Ese conclave bullicioso y querelloso, deambulando por toda la localidad, instalaba un cierto ambiente de celebración pomposa y jubilatoria. Numerosas banderas y banderolas agitaban en el aire los nombres de las empresas donde esa gente trabajaba: “Maranganí”. “Tejidos Huáscar”. “Sindicato de Chóferes”, “maestros Primarios” y muchas otras siglas que se empapaban de coloridos festivos, en un marco extraordinario de música autóctona, de bombos y de cachasparis que se producían y que se escuchaban al mismo tiempo, en las calles aledañas.

El, desoyendo todos los concejos y las recomendaciones de Lucrecia, o simplemente sin
acordarse de ella en absoluto, se resolvió a seguir a la multitud de manifestantes, caminando
entusiasmado sobre la acera donde muchos curiosos le impiden ver, constantemente, la
amplitud del espectáculo. Esa exhibición de muchedumbres disciplinadas, concertadas para
gritar lemas y consignas radicales, en el centro de un delirio que hace apelaciones a la muerte
y hasta a la extinción inequívoca de ciertos grupos sociales, provocan en él, un choque
violento, con emociones contradictorias.


Son, sobrexcitaciones desconocidas que lo introducen en un estado de febrilidad. Súbitamente
aparecen los primeros escalos fríos y las primeras sensaciones de calor, simultáneamente, en
medio de una deliciosa agitación que le hace temblar hasta perder el equilibrio, son temblores
extraños que evocan un incremento anormal de la temperatura. Su cuerpo sufre cambios
notables hasta en el en el color de la piel, que se transforma desde la palidez demacrada,
hasta el enrojecimiento sudoroso. La vejiga se inunda y se desborda, entonces él, sin más no
poder se detiene al costado de un viejo camión cuyo propietario ha colgado al costado de un
destartalado doble tubo de escape, una advertencia que reza: “Cuidado con los Reactores”. El,
lee el rótulo con una cierta inquietud pero orina copiosamente, con la sensación de descargar
un océano entero.


El, siente ganas de llorar y ganas de enfrentarse contra ese enemigo invisible y todo poderoso
que está presente por todo lado.
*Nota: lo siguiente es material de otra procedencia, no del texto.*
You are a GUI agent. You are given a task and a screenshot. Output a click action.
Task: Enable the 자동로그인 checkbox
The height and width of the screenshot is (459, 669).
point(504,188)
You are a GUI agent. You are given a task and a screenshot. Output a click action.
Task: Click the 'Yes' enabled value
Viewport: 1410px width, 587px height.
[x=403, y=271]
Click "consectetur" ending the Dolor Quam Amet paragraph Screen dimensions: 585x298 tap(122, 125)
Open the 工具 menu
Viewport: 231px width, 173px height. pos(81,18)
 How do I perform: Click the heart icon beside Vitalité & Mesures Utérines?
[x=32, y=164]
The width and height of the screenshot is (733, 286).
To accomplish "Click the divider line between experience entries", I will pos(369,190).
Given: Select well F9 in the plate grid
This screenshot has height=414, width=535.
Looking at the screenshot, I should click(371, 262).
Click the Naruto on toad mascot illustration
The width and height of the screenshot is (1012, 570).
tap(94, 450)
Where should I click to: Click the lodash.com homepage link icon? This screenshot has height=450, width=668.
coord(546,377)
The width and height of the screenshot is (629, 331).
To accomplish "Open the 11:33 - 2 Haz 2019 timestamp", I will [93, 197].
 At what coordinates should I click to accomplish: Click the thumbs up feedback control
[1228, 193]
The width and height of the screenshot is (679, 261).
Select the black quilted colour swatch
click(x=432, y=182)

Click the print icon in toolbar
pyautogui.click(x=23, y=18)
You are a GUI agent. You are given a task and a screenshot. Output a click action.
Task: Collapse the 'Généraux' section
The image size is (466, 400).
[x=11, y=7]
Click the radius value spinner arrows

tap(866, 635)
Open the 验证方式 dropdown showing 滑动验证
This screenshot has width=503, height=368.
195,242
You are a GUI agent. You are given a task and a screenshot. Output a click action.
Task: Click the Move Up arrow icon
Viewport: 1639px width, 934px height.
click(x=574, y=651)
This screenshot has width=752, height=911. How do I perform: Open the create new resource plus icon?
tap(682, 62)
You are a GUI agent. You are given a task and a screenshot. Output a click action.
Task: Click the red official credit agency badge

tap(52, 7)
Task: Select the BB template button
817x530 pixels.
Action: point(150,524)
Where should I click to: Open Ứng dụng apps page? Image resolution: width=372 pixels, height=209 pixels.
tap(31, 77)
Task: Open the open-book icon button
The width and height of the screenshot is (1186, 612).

Contra ese gestor oscuro de tantas iras y tantas desventuras, enumeradas una a una, con tan inmensa convicción por esa masa de personas dominadas por el frenesí de la indignación colérica. Y, sin saber cómo ni exactamente porqué, aquel día, él, sintió encarnar a un personaje muy importante. Demasiado importante. Aquel día llegó a persuadirse que de alguna manera, su frágil humanidad, formaba parte imprescindible de toda esa marea humana y con la cual había que contar a partir de ese momento. La mayoría de los gritos eran confusos e ininteligibles, pero estaban cargados de mucha sinceridad y había que hacerlos inequívocamente suyos y repetirlos con la misma convicción


Entre empellones y palmoteos en la cabeza llegó, con esas personas enardecidas hasta el final de la marcha. Hasta ingresar turbulentamente con ellos a la plaza de armas del Cuzco. Allí, en las inmediaciones del costado izquierdo de la catedral, reconoció a varias personas cercanas a su familia. Ellas confortaron su adhesión categórica al movimiento de sindicalistas cuando constató que en sus rostros, también se había instalado ese rictus de protestación colérica que había que imitar a todo precio, sin saber todavía a ciencia cierta, exactamente, porqué.